Despite the promise, graph-based RAG relies on weak retrievers, misaligned with LLMs: (I) weak supervision: Different from text-based RAG, there does not exist a general-purpose structural information retriever (Luo et al., 2025b), and the ground truth of graph-based RAG is usually lacking. Hence, graph-based retriever often requires training on specific datasets with heuristic-based weak supervision signals (Zhang et al., 2022; Luo et al., 2023). However, the weak supervision signals can often miss key supporting evidence or include spurious connections unrelated to the reasoning logic. Especially when the query requires multi-hop reasoning over KGs, missing key intermediate steps in the supervision signals will severely limit the performance of the retriever. (II) misorganized representation: The retrieved graph information can be represented in a variety of forms (Mavromatis & Karypis, 2024; Luo et al., 2023; Li et al., 2024a), and orders. Nevertheless, LLMs are generically sensitive to the ordering of context (Chen et al., 2024c; Guo et al., 2025c). The misorganized representation further adds to the complexity of the graph-based RAG and raises the question:

How can one align the weak retrievers to LLMs in graph-based RAG?

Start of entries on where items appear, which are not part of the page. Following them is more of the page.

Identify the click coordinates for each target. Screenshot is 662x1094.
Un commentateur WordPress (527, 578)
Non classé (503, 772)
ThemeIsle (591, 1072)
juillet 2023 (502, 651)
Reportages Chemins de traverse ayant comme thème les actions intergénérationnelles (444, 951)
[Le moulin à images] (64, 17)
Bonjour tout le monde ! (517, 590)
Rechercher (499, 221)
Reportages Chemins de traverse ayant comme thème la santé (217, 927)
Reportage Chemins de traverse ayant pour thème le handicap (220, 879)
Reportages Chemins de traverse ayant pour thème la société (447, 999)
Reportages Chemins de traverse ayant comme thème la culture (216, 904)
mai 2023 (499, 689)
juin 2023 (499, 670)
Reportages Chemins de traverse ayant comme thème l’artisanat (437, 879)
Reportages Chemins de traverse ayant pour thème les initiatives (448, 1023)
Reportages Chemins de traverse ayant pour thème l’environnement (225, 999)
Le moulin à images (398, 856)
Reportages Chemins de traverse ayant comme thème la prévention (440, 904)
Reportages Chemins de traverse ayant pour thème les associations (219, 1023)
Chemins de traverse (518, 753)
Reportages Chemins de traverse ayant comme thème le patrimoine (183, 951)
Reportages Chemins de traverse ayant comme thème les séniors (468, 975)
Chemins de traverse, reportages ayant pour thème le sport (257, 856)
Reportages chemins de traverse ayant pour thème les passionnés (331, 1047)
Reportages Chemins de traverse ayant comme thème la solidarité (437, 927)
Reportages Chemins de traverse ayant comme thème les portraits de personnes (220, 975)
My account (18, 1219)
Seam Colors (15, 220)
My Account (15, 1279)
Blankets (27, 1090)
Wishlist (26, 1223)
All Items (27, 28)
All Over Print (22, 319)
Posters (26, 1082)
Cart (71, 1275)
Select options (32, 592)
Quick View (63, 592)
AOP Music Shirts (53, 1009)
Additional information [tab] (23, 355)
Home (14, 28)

To mitigate the issue, we present Refined graph-based RAG (ReG), which incorporates the rich knowledge of LLMs to refine and align the weak supervision in graph-based RAG. Essentially, we show that graph-based RAG can be considered as a black-box combinatorial search over the KG G: given a query q, the goal is to identify a minimal sufficient subgraph b G∗ ⊆ G for an LLM to answer q correctly. Here, the LLM serves as a black-box evaluator that assesses the utility of retrieved subgraphs. Using the formulation, we show that resolving the original black-box optimization problem is computationally intractable and thus not feasible under realistic LLM usage budgets. Therefore, ReG incorporates the LLMs in a simple yet effective way: using LLMs to select better reasoning chains among the candidate chains extracted from KG. The improved supervision signal improves the identification of the optimal subgraph in a cost-efficient manner. To align the retrieval results to LLMs, ReG reorganizes the retrieved contents into logic-preserving chains, which is simple but significantly mitigates distraction and inefficiency during LLM reasoning.

Extensive experiments demonstrate ReG achieves state-of-the-art results on prominent multi-hop knowledge graph question answering (KGQA) benchmarks. Notably, it yields retrievers with stronger zero-shot generalizability to out-of-distribution (OOD) KGs, mitigating the weakness of lacking foundation models in graph-based RAG.